Ervin Nagy is a Hungarian pianist and composer.

Biography 

Born in Győr, Hungary, Nagy started studying music at an early age and piano at the age of 11. He later won 1st Prize at the National Youth Piano Competition in Tarhos. He was a student at the F. Liszt Academy of Music when he received 3rd Prize at the Porto International Piano Competition in Portugal in 1989.

Since then, Nagy has performed solo and chamber music in Bayreuth, Bratislava, Brussels, Budapest, Dublin, Houston, Cologne, London, New York, Melbourne, Rome, Tokyo, Salzburg, Stockholm, Stuttgart, Vienna and Washington D.C.

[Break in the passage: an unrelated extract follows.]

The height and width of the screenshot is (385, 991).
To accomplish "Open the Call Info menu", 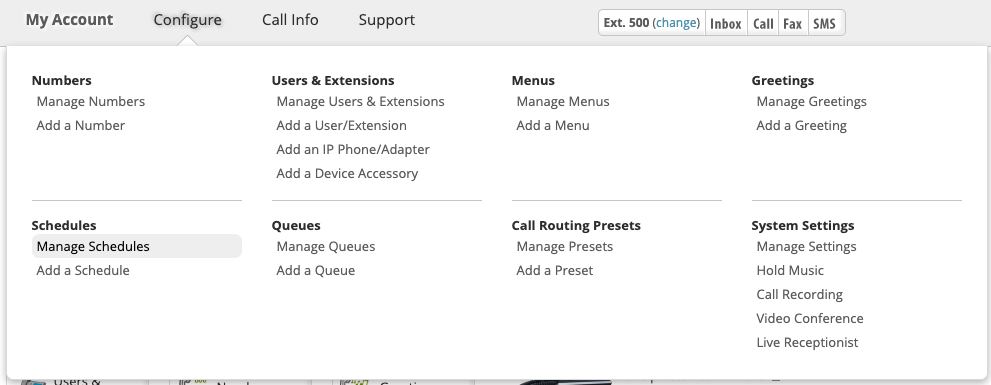I will 290,20.
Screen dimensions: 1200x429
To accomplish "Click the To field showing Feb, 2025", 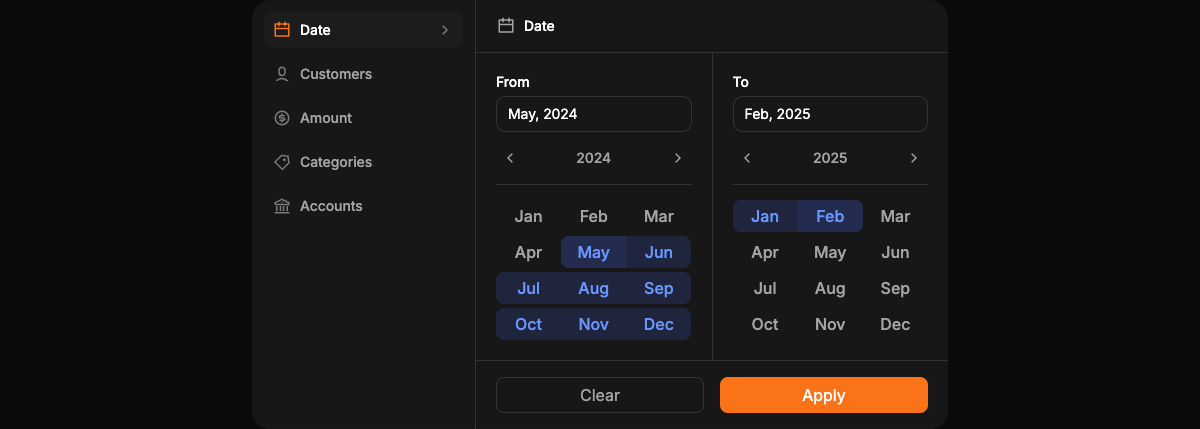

In 1990 Nagy was awarded the Liszt-Cliburn Scholarship which enabled him to study further in the United States. In the following years he won numerous prizes including 1st Prize at the Hemphil Wels Sorrantin International Music Competition, 1st Prize at the Oklahoma Symphony International Music Competition and 1st Prize at the Joanna Hodges International Piano Competition (now Virginia Waring Intn. P. C.)in California. He also participated in masterclasses with J. Achucarro, D. Baskhirov, Norma Fisher, V. Mershanov, T. Vásáry and Andre Watts.

Nagy has recorded for labels, Hungaroton and BIS and is a founding member of Trio Art Nouveau.

After returning to Europe Nagy was based both in Budapest and Salzburg until 2000 when he started teaching at the Liszt Academy. In 2001 he began composing music for video games and multimedia

In 2009 Nagy moved to the United Kingdom.

Compositions 

His compositions are mostly chamber music and solo piano pieces.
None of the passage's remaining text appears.